- TASK DIRECTIONS
From the line containing "Given: Uncheck the 客户类分析图表 row checkbox" to the end of the data, retype every line exactly and nothing else. Drop the pictures.

--- THE DATA Enclosed Below ---

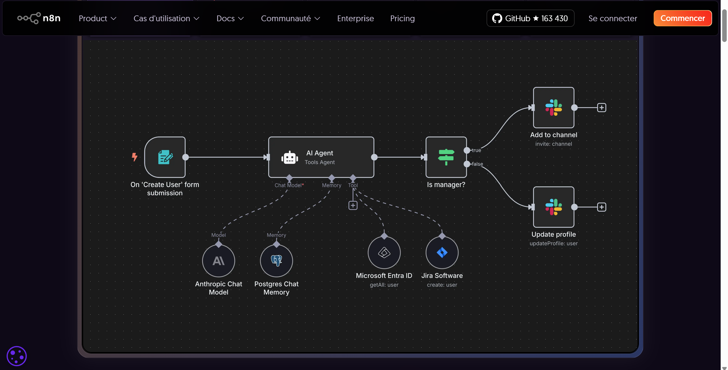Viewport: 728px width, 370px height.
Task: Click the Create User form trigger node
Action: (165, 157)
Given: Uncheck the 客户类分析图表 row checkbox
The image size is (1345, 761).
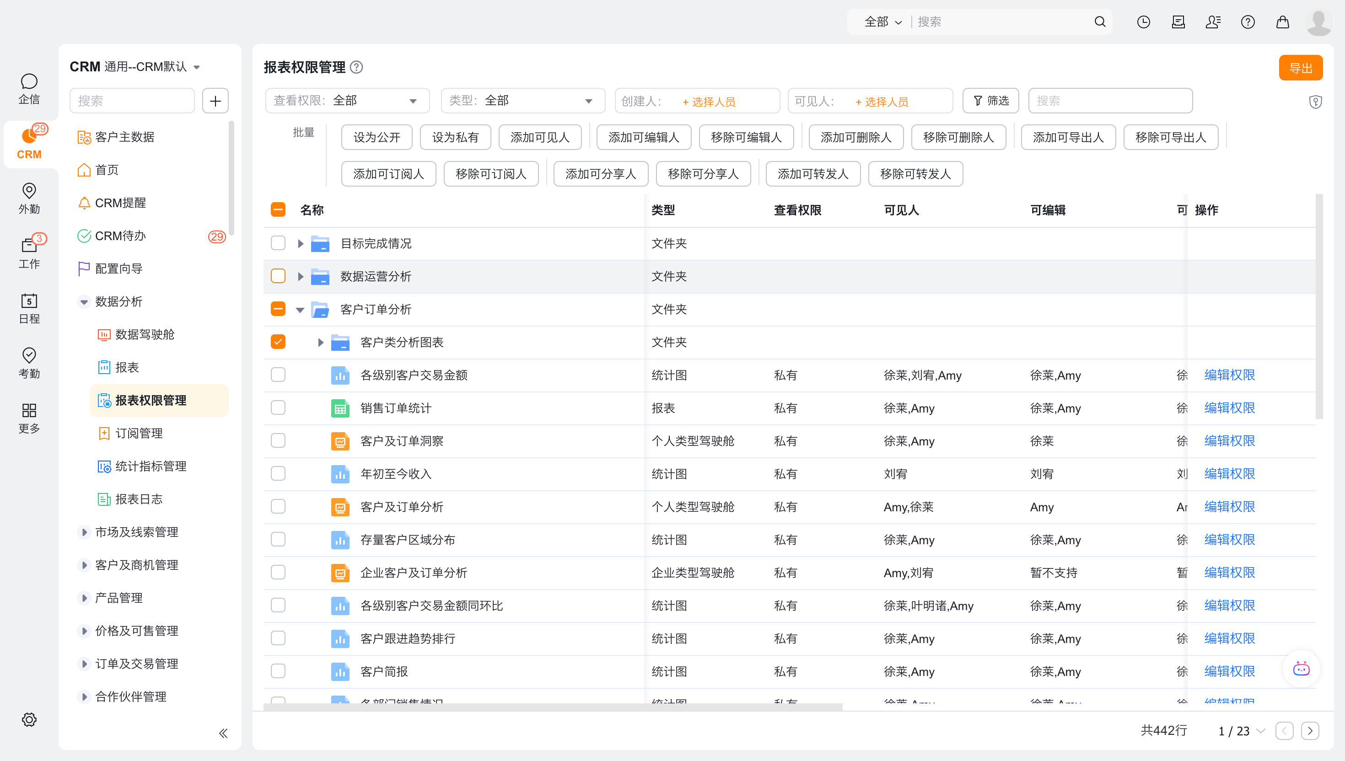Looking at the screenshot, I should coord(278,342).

--- End of Enclosed THE DATA ---

- RESPONSE
Given: Uncheck the 客户类分析图表 row checkbox
The image size is (1345, 761).
Looking at the screenshot, I should coord(278,342).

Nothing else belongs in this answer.